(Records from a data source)
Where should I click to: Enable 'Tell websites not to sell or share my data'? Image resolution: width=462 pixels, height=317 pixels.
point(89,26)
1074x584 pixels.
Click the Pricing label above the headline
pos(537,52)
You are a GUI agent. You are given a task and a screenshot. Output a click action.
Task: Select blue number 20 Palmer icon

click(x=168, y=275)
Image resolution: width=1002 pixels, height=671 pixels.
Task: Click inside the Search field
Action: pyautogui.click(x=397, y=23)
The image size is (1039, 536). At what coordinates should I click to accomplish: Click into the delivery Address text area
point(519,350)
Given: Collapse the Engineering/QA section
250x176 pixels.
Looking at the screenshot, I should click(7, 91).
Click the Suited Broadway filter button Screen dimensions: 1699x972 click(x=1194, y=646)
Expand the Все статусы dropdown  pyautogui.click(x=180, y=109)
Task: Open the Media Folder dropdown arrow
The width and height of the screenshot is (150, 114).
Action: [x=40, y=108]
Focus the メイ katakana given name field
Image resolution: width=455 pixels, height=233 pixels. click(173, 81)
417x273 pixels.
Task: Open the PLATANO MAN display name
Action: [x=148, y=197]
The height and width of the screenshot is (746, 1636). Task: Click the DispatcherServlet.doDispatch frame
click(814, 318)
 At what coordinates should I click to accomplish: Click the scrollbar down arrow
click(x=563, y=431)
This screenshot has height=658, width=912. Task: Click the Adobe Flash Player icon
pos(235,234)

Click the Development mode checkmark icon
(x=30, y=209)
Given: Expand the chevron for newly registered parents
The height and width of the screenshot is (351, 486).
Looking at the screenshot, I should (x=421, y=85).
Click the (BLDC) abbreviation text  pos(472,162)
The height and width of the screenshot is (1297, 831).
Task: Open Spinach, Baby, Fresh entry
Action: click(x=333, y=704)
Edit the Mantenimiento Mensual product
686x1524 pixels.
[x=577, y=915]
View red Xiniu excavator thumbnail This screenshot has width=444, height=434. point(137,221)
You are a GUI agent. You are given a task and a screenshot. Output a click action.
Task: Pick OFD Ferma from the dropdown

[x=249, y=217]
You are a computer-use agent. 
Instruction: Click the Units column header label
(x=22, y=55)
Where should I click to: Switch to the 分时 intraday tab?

_PROBLEM STATEMENT_. If a line in the entries contains the word "Expand", copy that line out.

_SOLUTION TO THIS TASK_.
Expand the Все статусы dropdown  pyautogui.click(x=180, y=109)
Given: Expand the chevron for newly registered parents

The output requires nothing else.